L’autre nouveauté dont nous devons nous féliciter, c’est la reconnaissances d’organes des Nations-Unies de ce que ces femmes sont victimes d’une oppression institutionnalisée, systémique, et du caractère disproportionné de la réaction des autorités iraniennes aux manifestations populaires :

  • Le Conseil des Droits Humains a décidé d’ouvrir une enquête internationale sur la répression des manifestations en Iran, et sur l’étendue des violences liées au sexe.
  • Le Parlement Européen a, de son côté souligné dans une résolution que le port obligatoire du hidjab est devenu un instrument de répression des femmes, qui sont privées de leurs droits en Iran.
  • Enfin, M.Josep Borell, Haut-Représentant de l’Union Européenne pour les Affaires Etrangères a déclaré sans détours que « la persécution sexuelle est un crime contre l’humanité ».

Nous constatons avec satisfaction que certaines institutions osent maintenant s’affranchir du langage diplomatique convenu, mais pour que l’on en reste pas au stade de la protestation, il faut qu’il y ait une condamnation claire, sans équivoque, de la communauté internationale de tout système instituant l’apartheid sexuel.

Pour cela il lui faut rédiger un instrument juridique opérationnel, sanctionnant sans réserve quelque politique fondée sur la séparation institutionnalisée des sexes, ainsi que les contraintes imposées aux femmes pour y parvenir.

Elle a su le faire pour condamner l’apartheid fondé sur la race, tel que pratiqué en Afrique du Sud. Elle ne doit pas flancher au moment de défendre le droit des femmes à se voir reconnaître le même statut que celui des hommes, au risque d’enterrer définitivement toute idée d’universalité des droits de la personne.

Avec la Ligue du droit international des femmes, qui a été la première dès 1992 à faire l’analogie entre l’apartheid fondé sur la race et l’apartheid fondé sur le sexe, nous proposons de nous appuyer sur les outils juridiques internationaux qui avaient permis de combattre l’apartheid racial.

Nous suggérons de compléter ou de s’inspirer de l’article ll de la Convention Internationale sur l’Elimination et la Répression du Crime d’Apartheid de 1973, afin d’inclure la notion d’apartheid fondé sur le sexe, s’agissant de ségrégation et de discrimination sur le seul critère du sexe.

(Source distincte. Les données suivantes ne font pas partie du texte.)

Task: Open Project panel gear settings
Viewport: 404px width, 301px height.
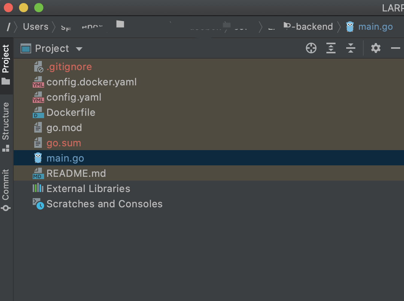Action: click(376, 48)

Le Secrétaire Général des Nations-Unies, le Président du Conseil des Droits Humains, le Haut-Commissaire aux Droits Humains ont été saisis de cette demande afin qu’elle soit mise à l’ordre du jour.

Le Président de la République a également été sollicité en vue d’un soutien à cette démarche.

En cette fin d’année 2022, tandis que des femmes et des hommes en Iran et en Afghanistan font entendre leurs cris au péril de leur vie, et qu’un Iranien vient de se suicider à Lyon pour tirer la sonnette d’alarme, nous ne pouvons pas demeurer des témoins impuissants de la violence extrême des autorités de ces pays déployée contre leurs peuples.

 

Stéphane Braconnier, Président de l’Université Panthéon-Assas, professeur de droit.

Shirin Ebadi, juge, avocate, prix Nobel.

Jean-Pierre Getti, ancien magistrat, président de Cour d’Assise.

Noëlle Lenoir, avocate, ancienne ministre des Affaires Européennes, a été membre du Conseil Constitutionnel.

Jean-Eric Schoettl, Conseiller d’État honoraire, a été secrétaire général du Conseil Constitutionnel.

Frédéric Thiriez, avocat associé auprès du Conseil d’Etat et de la Cour de Cassation.

Linda Weil-Curiel, avocate au barreau de Paris, Secrétaire Générale de la Ligue du Droit International des Femmes.